Input data >>
# # #

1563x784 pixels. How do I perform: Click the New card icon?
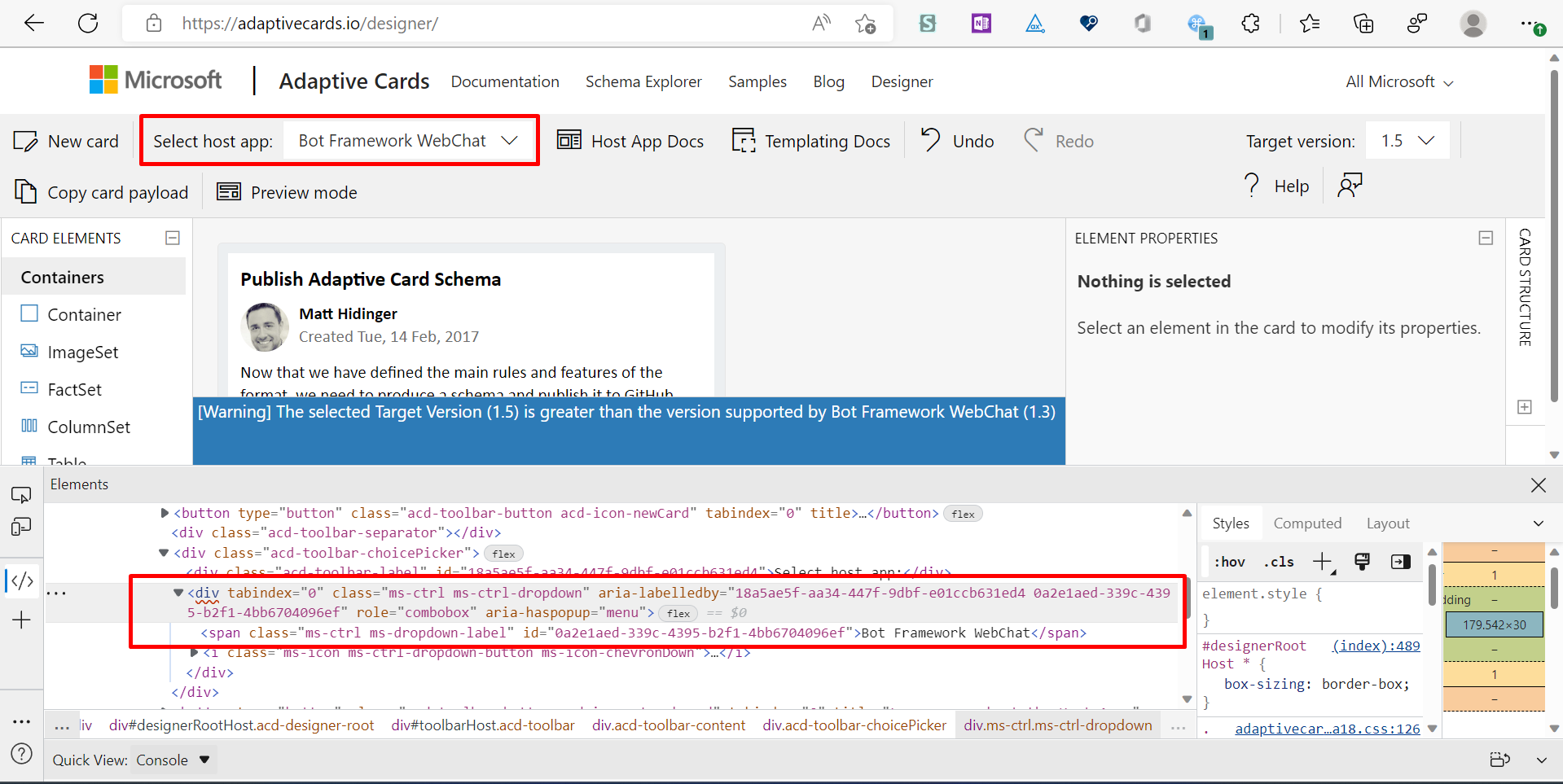pyautogui.click(x=24, y=140)
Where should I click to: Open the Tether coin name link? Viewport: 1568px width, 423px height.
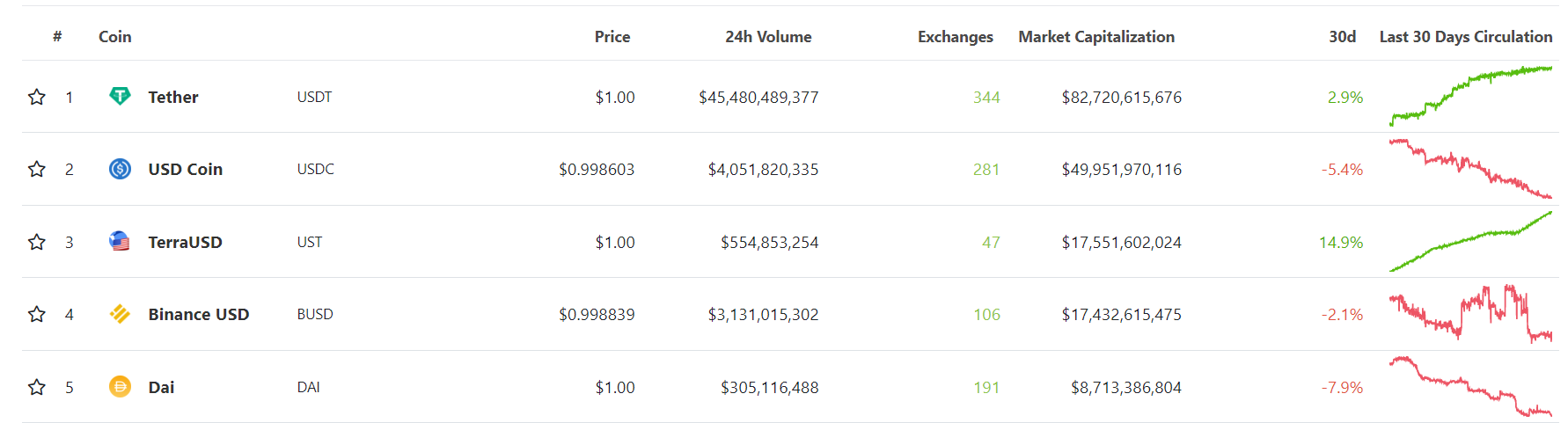pos(173,97)
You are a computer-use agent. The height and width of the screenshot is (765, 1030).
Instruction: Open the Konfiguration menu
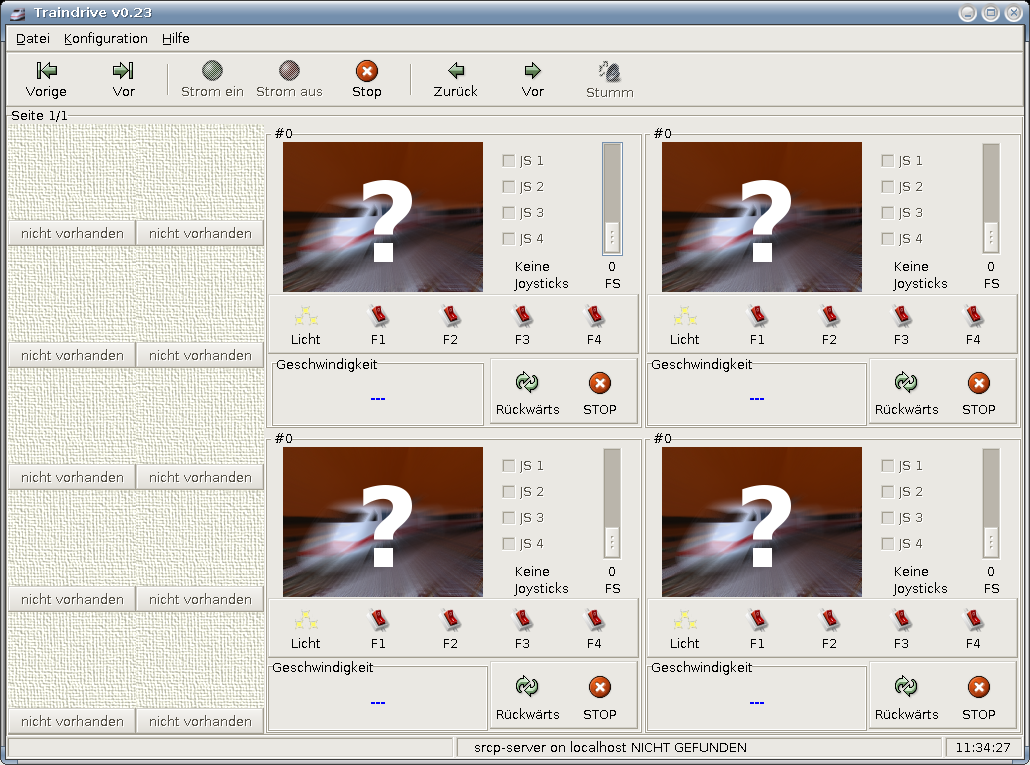105,39
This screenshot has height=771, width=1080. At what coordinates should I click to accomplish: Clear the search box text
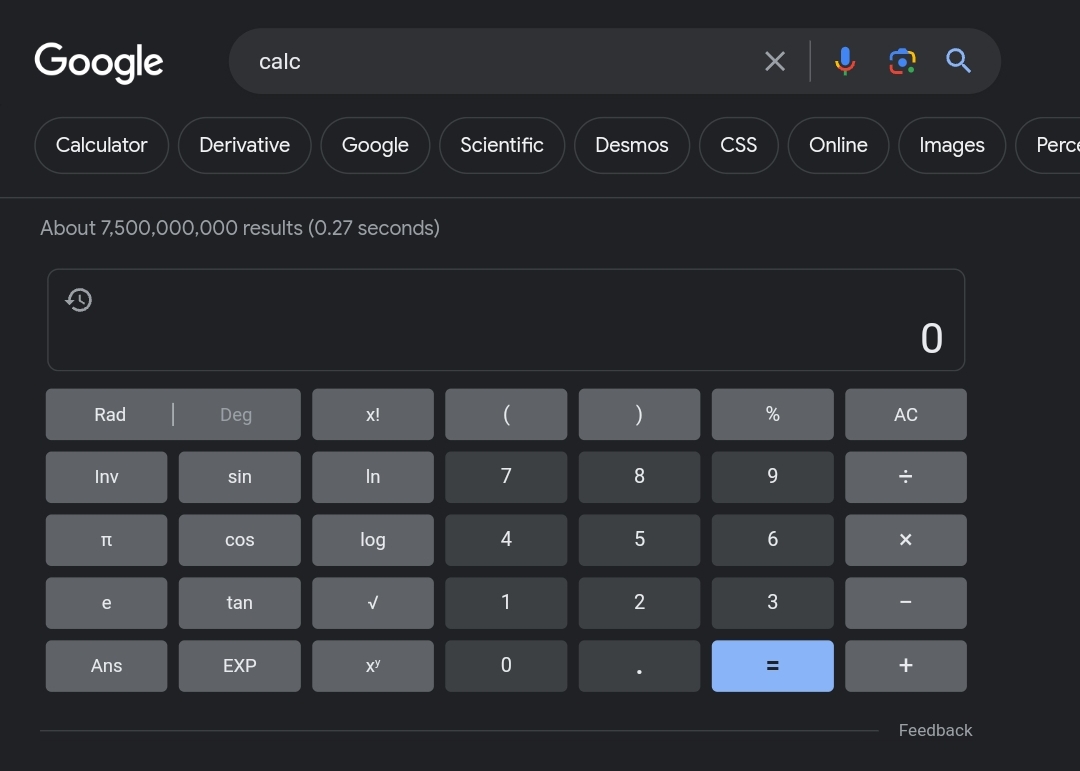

# # #

Aim >> In the stretch of the records from the line containing "Where should I" through the end of the records, swap "screenshot" for "screen capture" and leave everything else as it is. Give only those lines, without the pictures.

Result >>
Where should I click to: Open the Tether coin name link? Viewport: 1568px width, 423px height.
pos(173,97)
You are a computer-use agent. The height and width of the screen capture is (765, 1030).
Instruction: Open the Konfiguration menu
105,39
This screen capture has height=771, width=1080. At what coordinates should I click to accomplish: Clear the search box text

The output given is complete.